Page text:
The Mutare-based company is wholly owned by REA and was established in 2012 to provide treated poles to REA for rural electrification projects.
But Hotspeck has been exporting its products to Mozambique and Zambia to raise funds to boost its operations.
In an interview, REA public relations and marketing executive Johannes Nyamayedenga said most of the countries in the region were embarking on electrification programmes and have become huge consumers of poles from Hotspeck.
“At the moment we are only exporting poles to two countries in the region, but with the growing demand for our products, we are planning to grow our market into all countries in the region,” he said.
“Recently, we were negotiating with people from DRC, they are doing a rural electrification programme and they want poles.”
Currently the company produces 100 000 poles a year and REA uses about 20 percent of the poles, the rest are sold to local companies that include ZESA and the rest are exported.
REA in the past relied heavily on the levy from electricity sales and funds allocated by Government for its programmes, but the wood project has enabled the company to raise funds to broaden its rural electrification project.
Nyamayedenga said expansion of the market will help generate more capital for the rural electrification projects presently hamstrung by the prevailing liquidity crunch.
“Much of the profits that will be generated from the broadening of the market will be directed to the rural electrification programme. Since its establishment, the company has propped up REA operations.”

What is expected:
Copy the full text on Hotspeck's pole exports word for word.

Extracted information:
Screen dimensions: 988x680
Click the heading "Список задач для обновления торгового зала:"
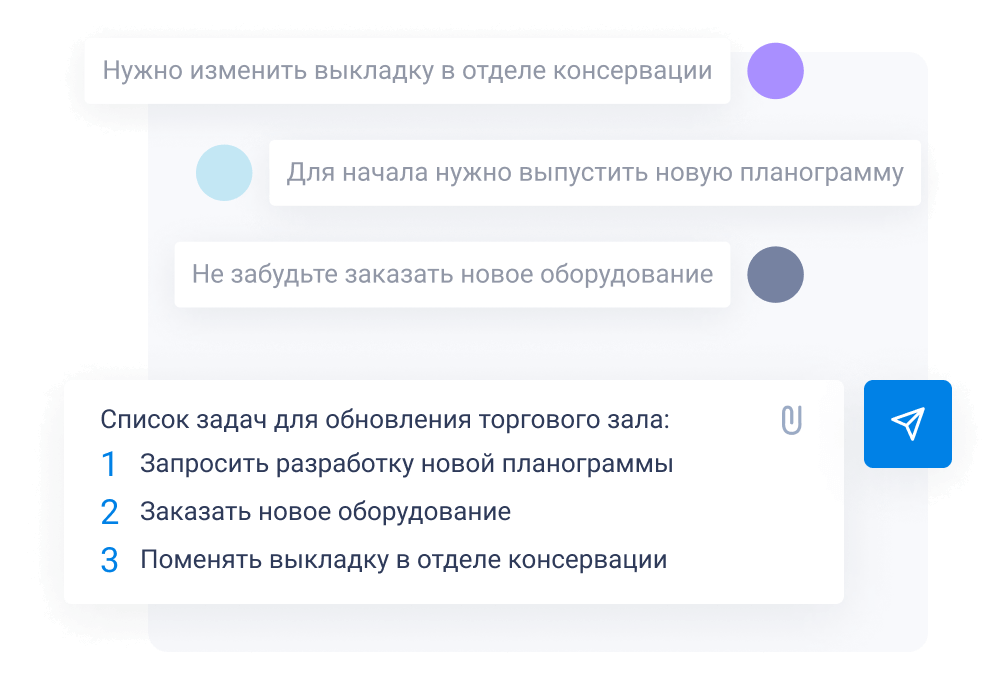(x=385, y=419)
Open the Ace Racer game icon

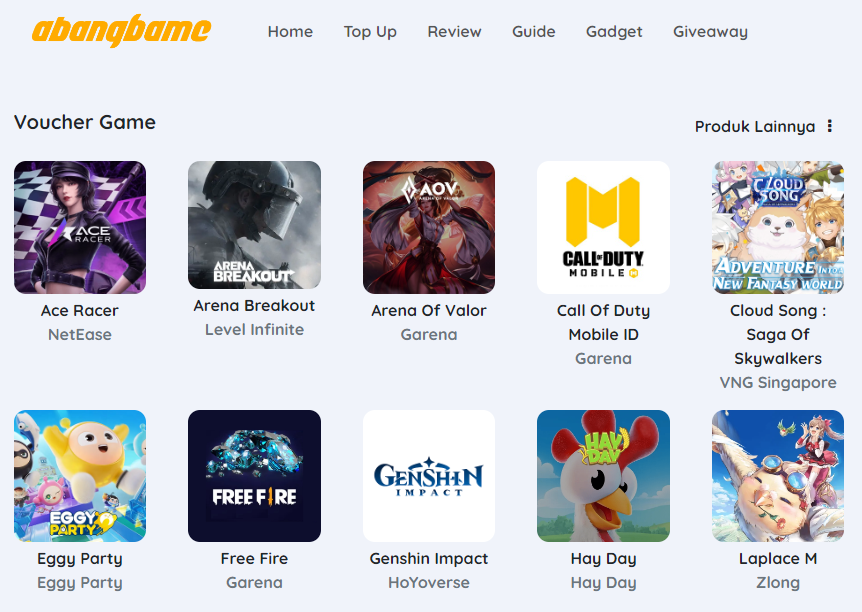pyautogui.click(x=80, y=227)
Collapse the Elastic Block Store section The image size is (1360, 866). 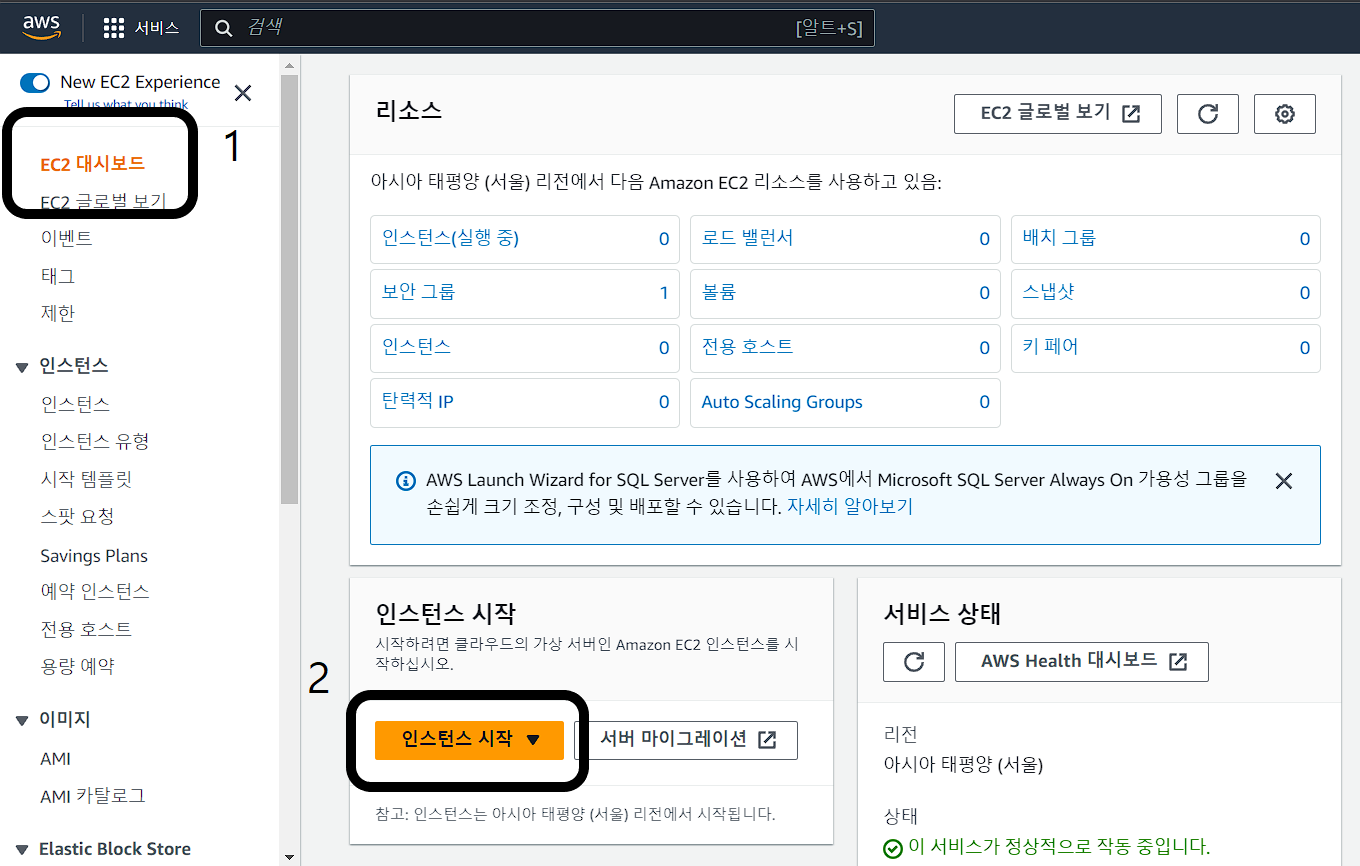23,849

Completed task:
The Mutare-based company is wholly owned by REA and was established in 2012 to provide treated poles to REA for rural electrification projects.
But Hotspeck has been exporting its products to Mozambique and Zambia to raise funds to boost its operations.
In an interview, REA public relations and marketing executive Johannes Nyamayedenga said most of the countries in the region were embarking on electrification programmes and have become huge consumers of poles from Hotspeck.
“At the moment we are only exporting poles to two countries in the region, but with the growing demand for our products, we are planning to grow our market into all countries in the region,” he said.
“Recently, we were negotiating with people from DRC, they are doing a rural electrification programme and they want poles.”
Currently the company produces 100 000 poles a year and REA uses about 20 percent of the poles, the rest are sold to local companies that include ZESA and the rest are exported.
REA in the past relied heavily on the levy from electricity sales and funds allocated by Government for its programmes, but the wood project has enabled the company to raise funds to broaden its rural electrification project.
Nyamayedenga said expansion of the market will help generate more capital for the rural electrification projects presently hamstrung by the prevailing liquidity crunch.
“Much of the profits that will be generated from the broadening of the market will be directed to the rural electrification programme. Since its establishment, the company has propped up REA operations.”